(Records to process)

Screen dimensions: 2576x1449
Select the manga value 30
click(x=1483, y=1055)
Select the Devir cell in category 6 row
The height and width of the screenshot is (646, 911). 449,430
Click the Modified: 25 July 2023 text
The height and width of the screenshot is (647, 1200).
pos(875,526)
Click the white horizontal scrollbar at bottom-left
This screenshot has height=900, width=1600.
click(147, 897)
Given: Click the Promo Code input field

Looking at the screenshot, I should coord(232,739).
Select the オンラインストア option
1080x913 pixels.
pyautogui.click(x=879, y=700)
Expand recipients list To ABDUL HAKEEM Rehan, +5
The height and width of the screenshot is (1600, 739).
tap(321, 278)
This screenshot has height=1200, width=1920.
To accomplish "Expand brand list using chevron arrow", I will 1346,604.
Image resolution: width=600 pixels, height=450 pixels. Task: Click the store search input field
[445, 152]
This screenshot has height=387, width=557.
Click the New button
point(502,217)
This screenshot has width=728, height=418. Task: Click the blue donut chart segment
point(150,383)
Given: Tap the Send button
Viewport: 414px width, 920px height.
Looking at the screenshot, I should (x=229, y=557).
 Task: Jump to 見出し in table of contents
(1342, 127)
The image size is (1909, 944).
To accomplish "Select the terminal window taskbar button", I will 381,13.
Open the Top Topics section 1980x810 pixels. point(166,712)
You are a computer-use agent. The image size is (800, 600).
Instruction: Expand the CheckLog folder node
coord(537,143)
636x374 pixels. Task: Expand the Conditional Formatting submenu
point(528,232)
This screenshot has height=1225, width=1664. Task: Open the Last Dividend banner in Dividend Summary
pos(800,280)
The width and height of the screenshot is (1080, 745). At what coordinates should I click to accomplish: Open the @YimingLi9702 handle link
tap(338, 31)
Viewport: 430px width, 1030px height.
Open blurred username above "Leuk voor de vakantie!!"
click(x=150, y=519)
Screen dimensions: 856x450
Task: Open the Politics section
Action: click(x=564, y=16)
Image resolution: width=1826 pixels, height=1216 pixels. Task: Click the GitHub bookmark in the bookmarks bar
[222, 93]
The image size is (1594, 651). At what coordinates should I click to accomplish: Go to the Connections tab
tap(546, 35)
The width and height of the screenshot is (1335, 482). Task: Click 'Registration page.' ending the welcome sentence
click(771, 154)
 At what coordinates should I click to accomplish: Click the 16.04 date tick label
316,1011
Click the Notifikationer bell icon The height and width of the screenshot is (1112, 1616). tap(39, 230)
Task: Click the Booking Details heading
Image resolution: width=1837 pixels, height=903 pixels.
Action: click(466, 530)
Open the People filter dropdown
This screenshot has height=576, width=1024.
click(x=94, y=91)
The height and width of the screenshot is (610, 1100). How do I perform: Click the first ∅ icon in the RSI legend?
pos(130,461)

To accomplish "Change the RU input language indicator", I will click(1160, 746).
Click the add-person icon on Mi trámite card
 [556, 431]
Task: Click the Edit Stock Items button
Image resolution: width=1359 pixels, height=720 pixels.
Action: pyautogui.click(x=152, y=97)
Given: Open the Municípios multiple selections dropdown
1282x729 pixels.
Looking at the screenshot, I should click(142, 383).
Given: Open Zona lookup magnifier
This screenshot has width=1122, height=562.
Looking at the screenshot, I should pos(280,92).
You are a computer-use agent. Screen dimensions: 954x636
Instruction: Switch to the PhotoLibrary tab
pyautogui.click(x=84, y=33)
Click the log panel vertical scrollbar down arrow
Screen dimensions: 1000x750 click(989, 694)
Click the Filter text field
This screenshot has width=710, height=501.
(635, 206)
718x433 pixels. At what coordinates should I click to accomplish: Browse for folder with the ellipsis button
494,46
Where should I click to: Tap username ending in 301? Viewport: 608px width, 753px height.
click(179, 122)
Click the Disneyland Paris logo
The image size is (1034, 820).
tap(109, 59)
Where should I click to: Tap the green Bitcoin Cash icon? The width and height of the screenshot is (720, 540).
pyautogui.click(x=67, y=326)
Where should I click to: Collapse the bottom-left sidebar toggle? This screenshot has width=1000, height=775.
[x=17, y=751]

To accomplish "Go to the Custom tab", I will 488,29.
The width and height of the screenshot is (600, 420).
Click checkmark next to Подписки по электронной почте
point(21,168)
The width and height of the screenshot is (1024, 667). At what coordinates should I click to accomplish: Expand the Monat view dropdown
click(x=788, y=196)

(End Records to process)

• Work order
Output an exact copy of the lines beginning at the one that holds "Click the Filter text field" and running through the final line of the records.

• Written response
Click the Filter text field
This screenshot has width=710, height=501.
(635, 206)
718x433 pixels. At what coordinates should I click to accomplish: Browse for folder with the ellipsis button
494,46
Where should I click to: Tap username ending in 301? Viewport: 608px width, 753px height.
click(179, 122)
Click the Disneyland Paris logo
The image size is (1034, 820).
tap(109, 59)
Where should I click to: Tap the green Bitcoin Cash icon? The width and height of the screenshot is (720, 540).
pyautogui.click(x=67, y=326)
Where should I click to: Collapse the bottom-left sidebar toggle? This screenshot has width=1000, height=775.
[x=17, y=751]

To accomplish "Go to the Custom tab", I will 488,29.
The width and height of the screenshot is (600, 420).
Click checkmark next to Подписки по электронной почте
point(21,168)
The width and height of the screenshot is (1024, 667). At what coordinates should I click to accomplish: Expand the Monat view dropdown
click(x=788, y=196)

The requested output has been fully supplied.